Later this month, the cost of the transformation will be made clear. City lost £121m last time and this year it is expected to be worse. They are dependent on Sheikh Mansour but not driven into debt like Manchester United where the fans protest against the Glazers.
City think they have the better of the deal but there is nothing to be gained from football supporters demonstrating slavish devotion to the owners of the club. It may be understandable given all that Sheikh Mansour has made possible. They will take on United at Old Trafford at lunchtime with Alex Ferguson's side in greater need of three points.
From the moment Sergio Aguero stepped onto the field against Swansea, City have looked like a side of limitless possibility. Mancini has suggested he will limit them again today with three attacking players, probably Aguero, Mario Balotelli and David Silva ahead of Yaya Toure, Gareth Barry and Nigel de Jong.
Barry was another Hughes signing who slows down everything City do. Mancini could be more adventurous today against a United side struggling in midfield.

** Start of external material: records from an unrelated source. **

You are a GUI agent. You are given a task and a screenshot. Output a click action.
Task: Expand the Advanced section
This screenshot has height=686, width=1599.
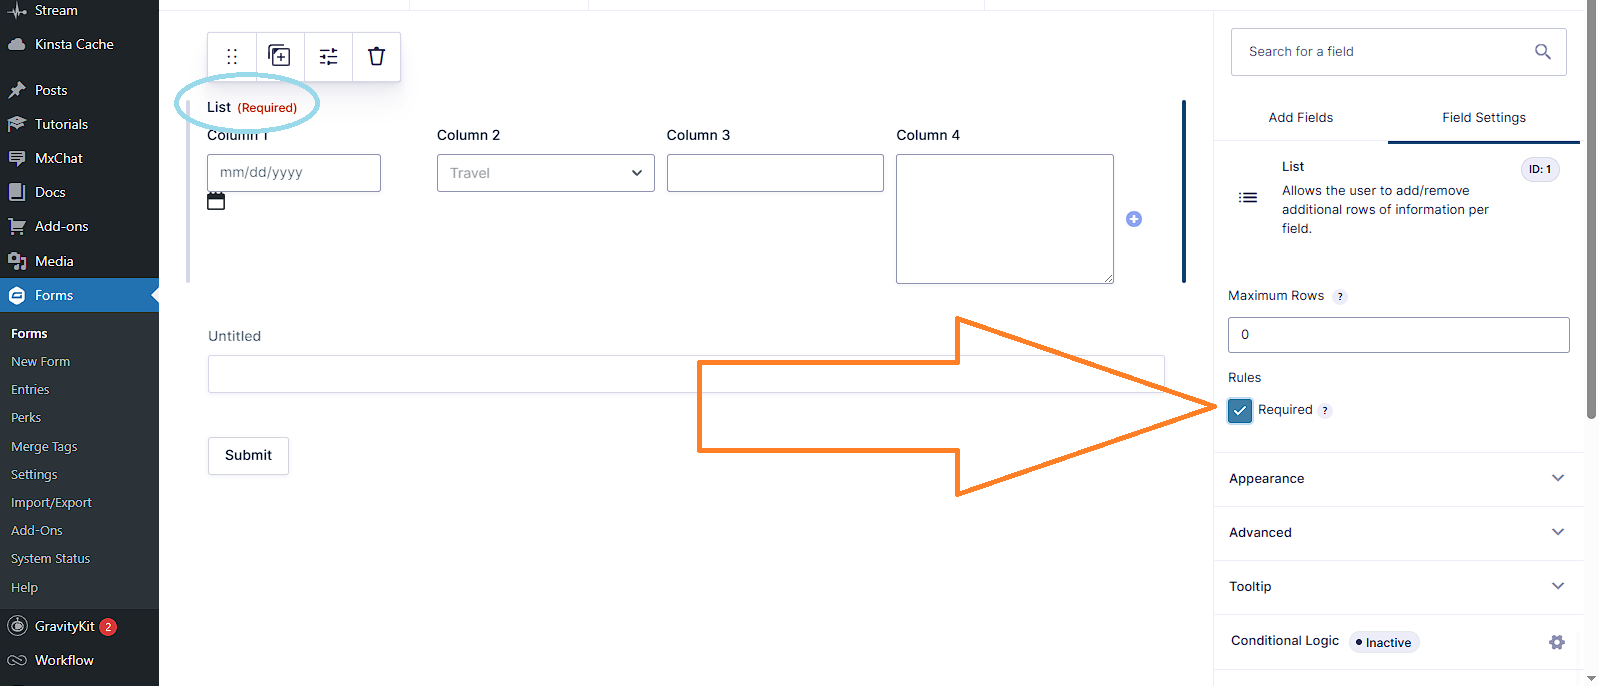point(1397,533)
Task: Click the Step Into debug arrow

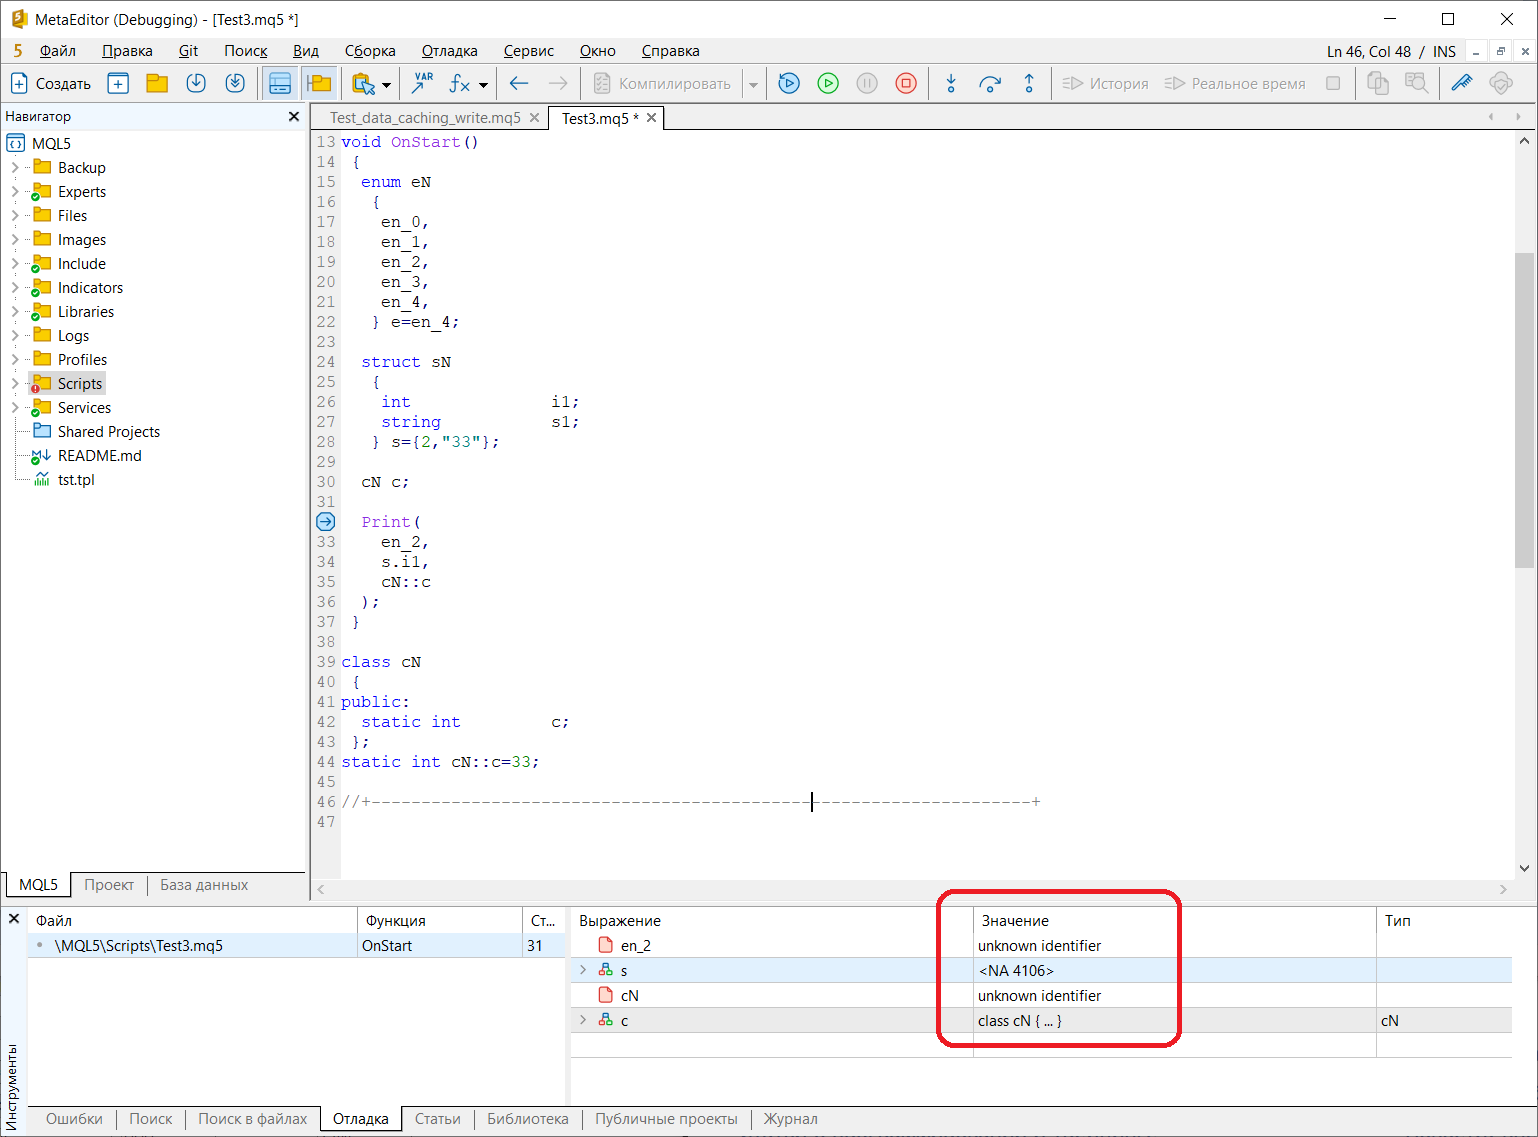Action: [x=951, y=84]
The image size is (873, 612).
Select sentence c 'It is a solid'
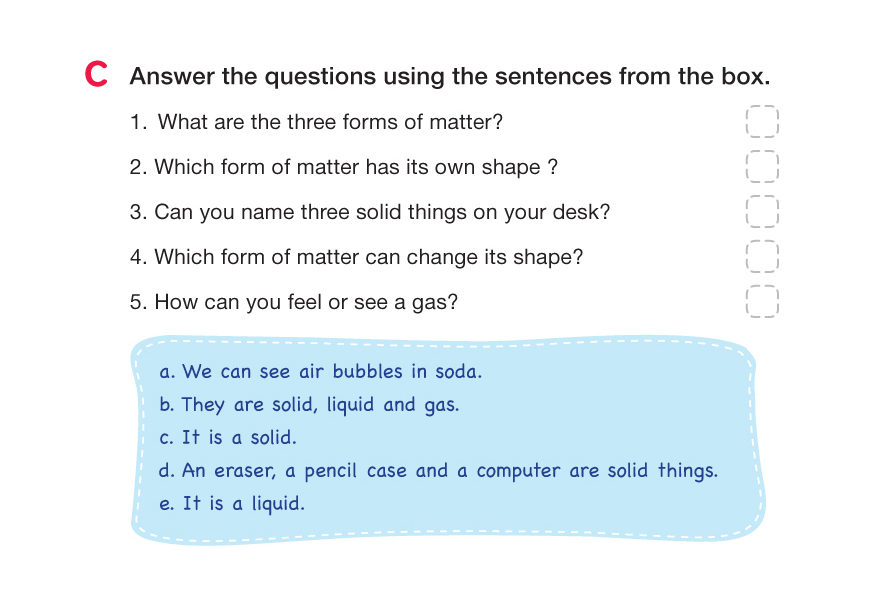[228, 438]
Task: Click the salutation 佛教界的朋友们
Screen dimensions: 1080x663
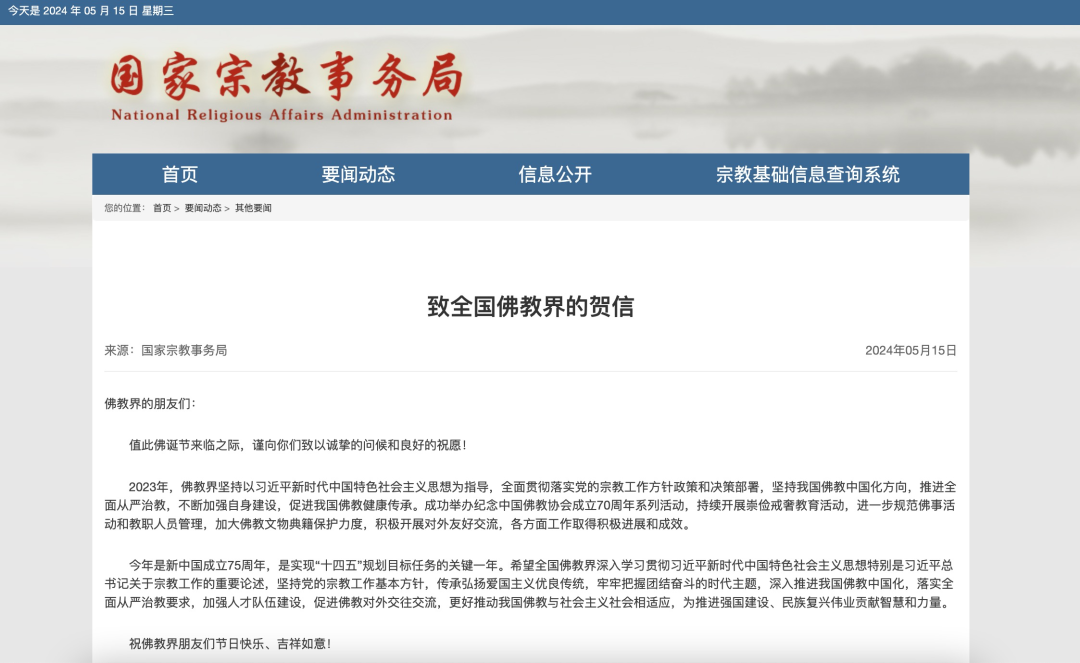Action: pos(150,404)
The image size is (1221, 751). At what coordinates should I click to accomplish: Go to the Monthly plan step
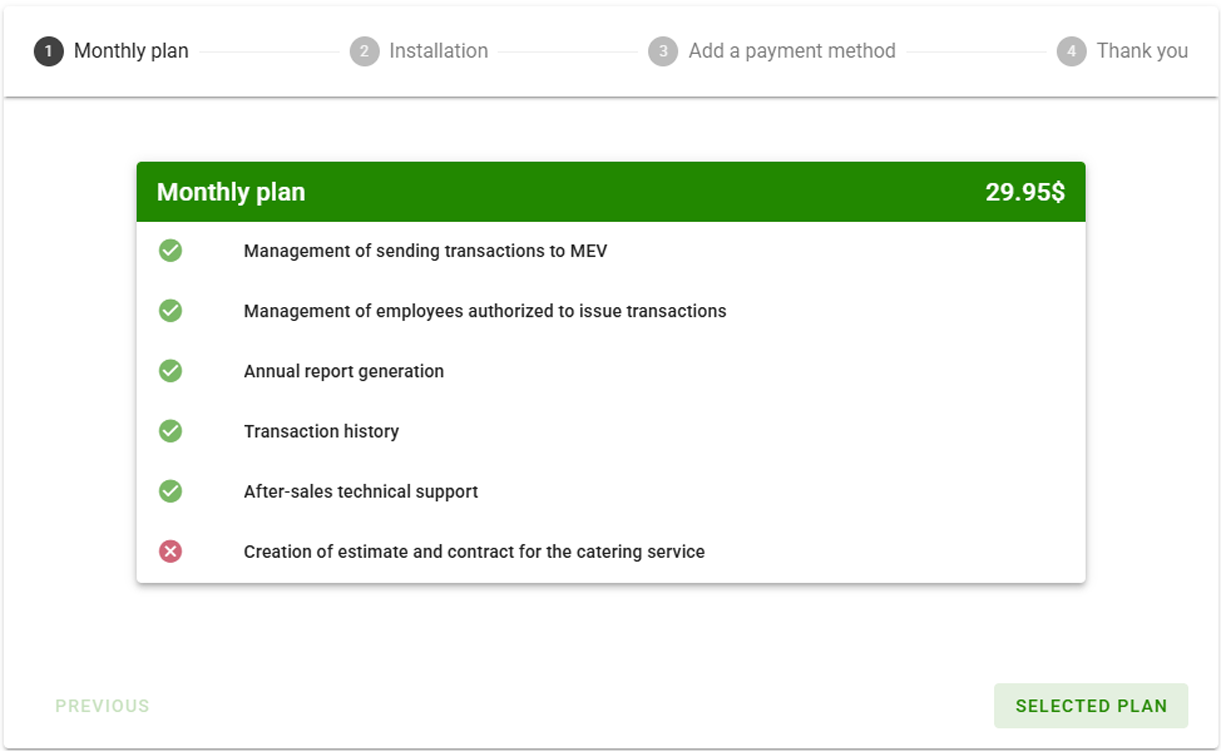pyautogui.click(x=131, y=51)
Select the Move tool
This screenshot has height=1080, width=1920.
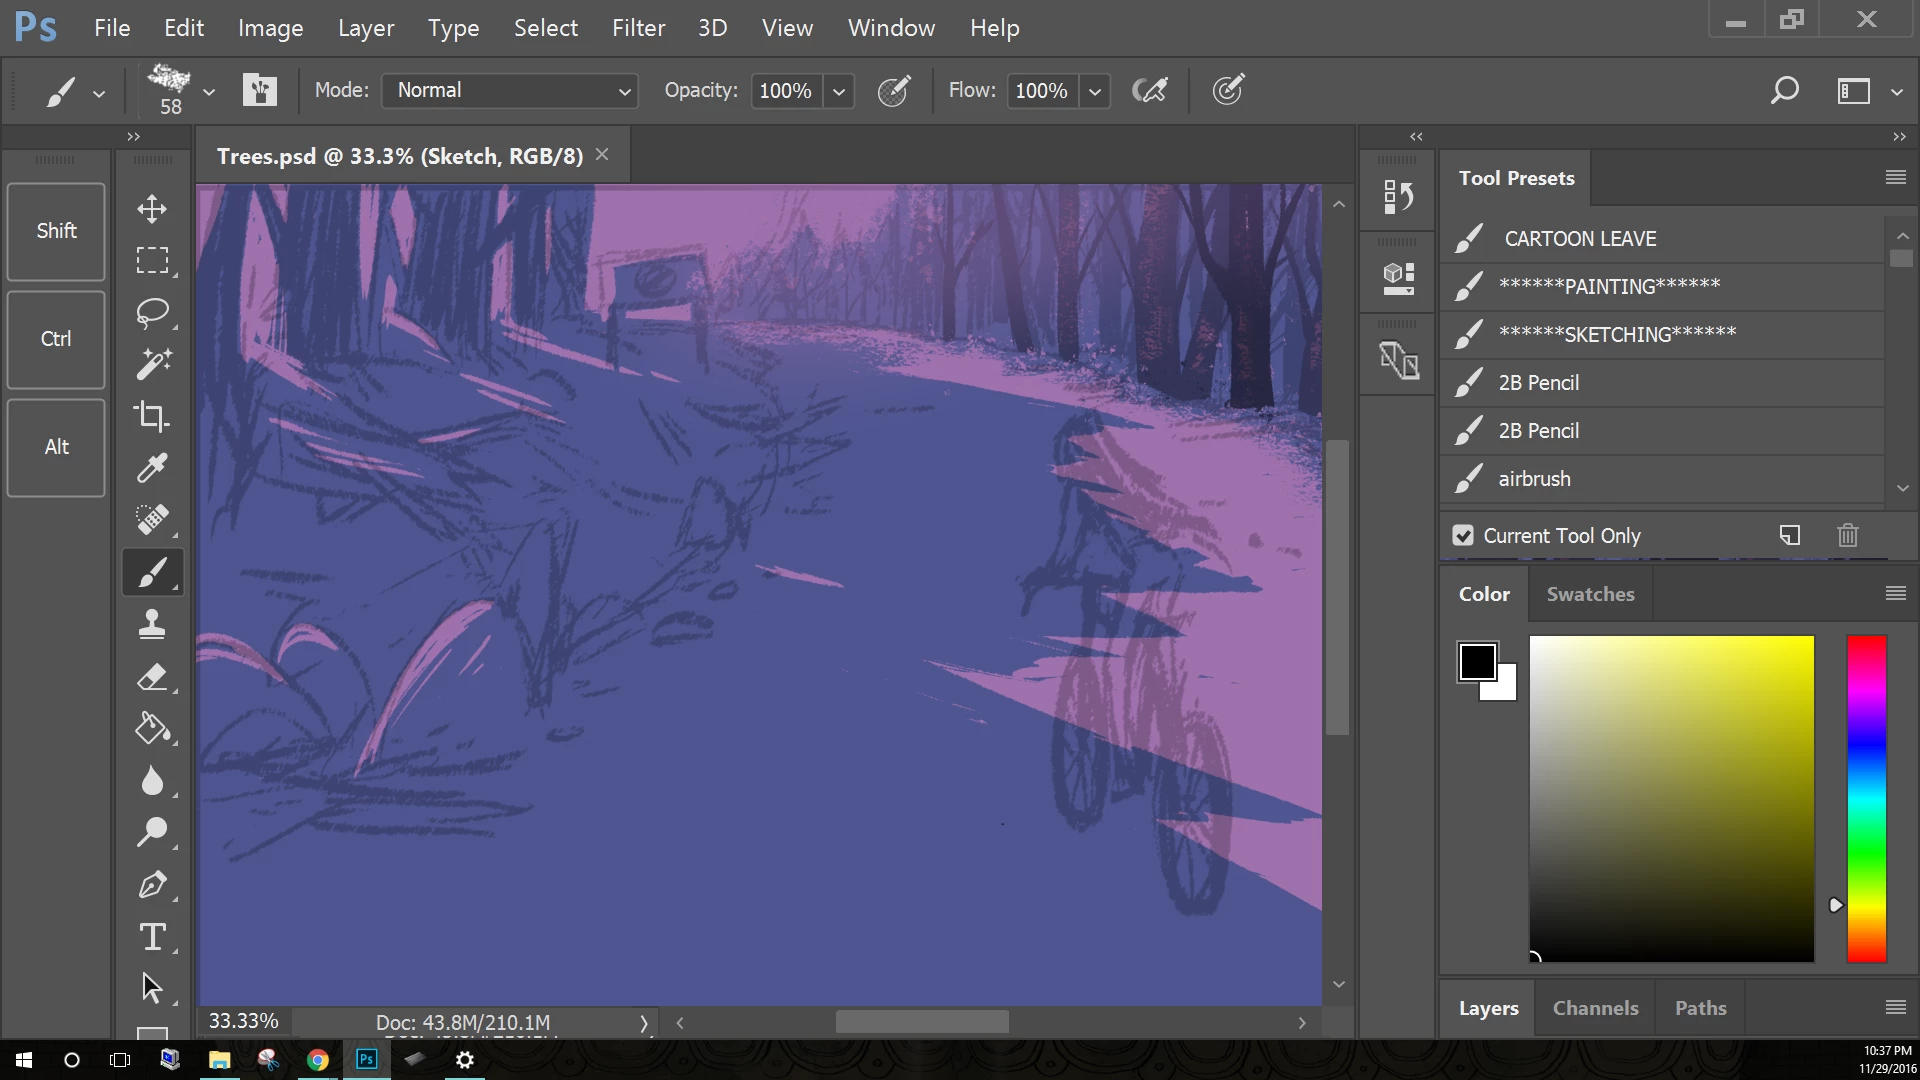pyautogui.click(x=152, y=209)
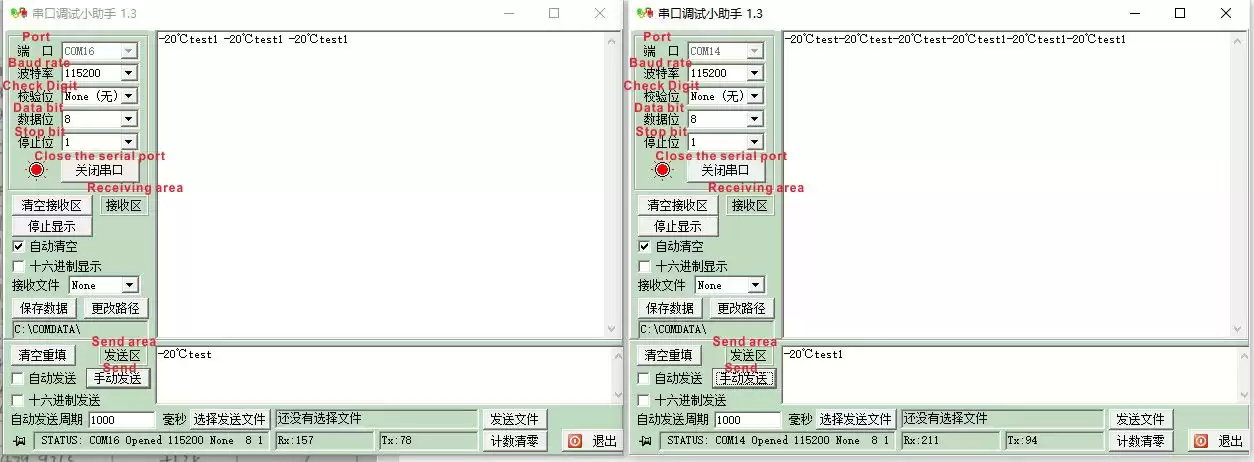Click app logo icon in right window title bar
Image resolution: width=1254 pixels, height=462 pixels.
[x=644, y=13]
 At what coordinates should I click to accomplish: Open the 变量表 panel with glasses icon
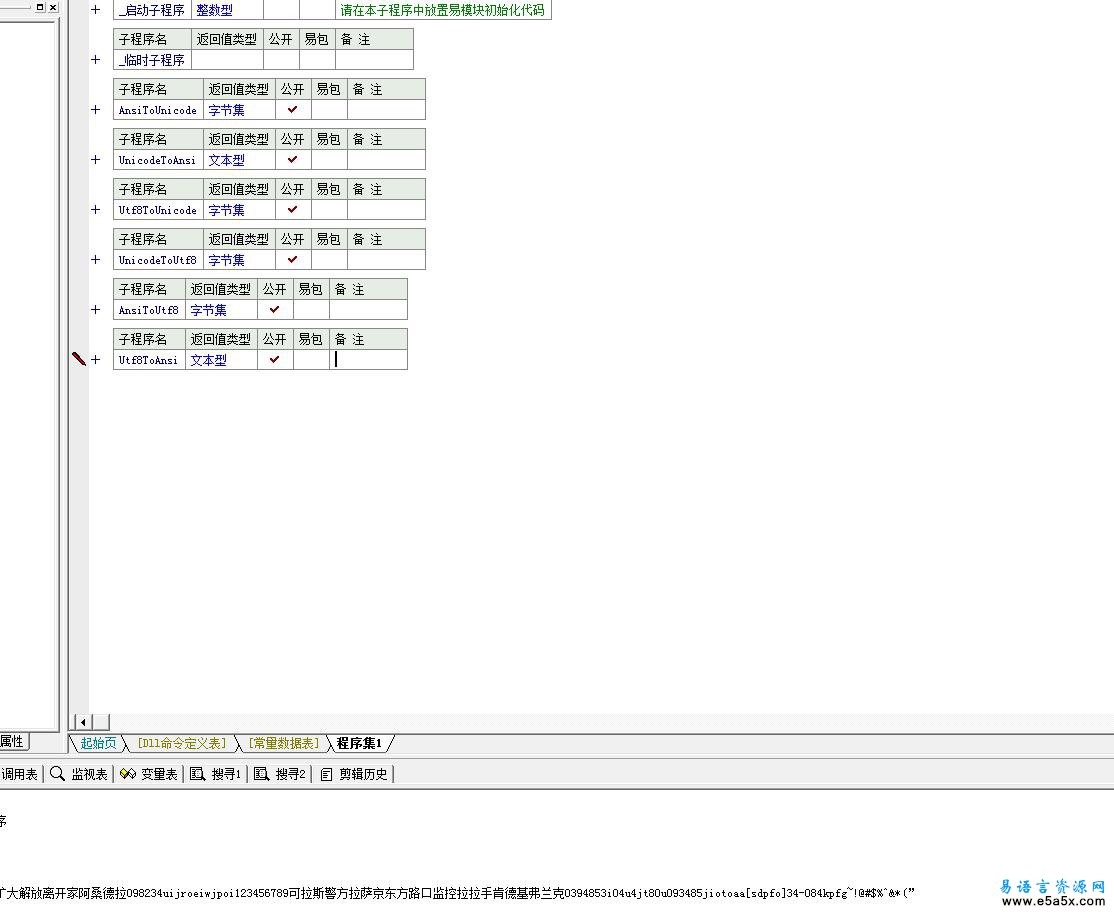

The fact that they pine for the return of Tom Cleverley, who impressed in the Community Shield against City, demonstrates how much of a wasteland it has become.
City could take advantage but Mancini may want to demonstrate his values again. They are necessary but he knows that there is no more building to do.
He can claim his side are still behind Manchester United but some of City's early-season form says the opposite. Mancini's instinct may be to contain against a club which has all the tradition and most of the success in recent years. There are probably good reasons for it but he has a side that can beat Manchester United, today and throughout the season.
He has his own ideas but ultimately Sheikh Mansour's money calls the shots and money demands Manchester City's success.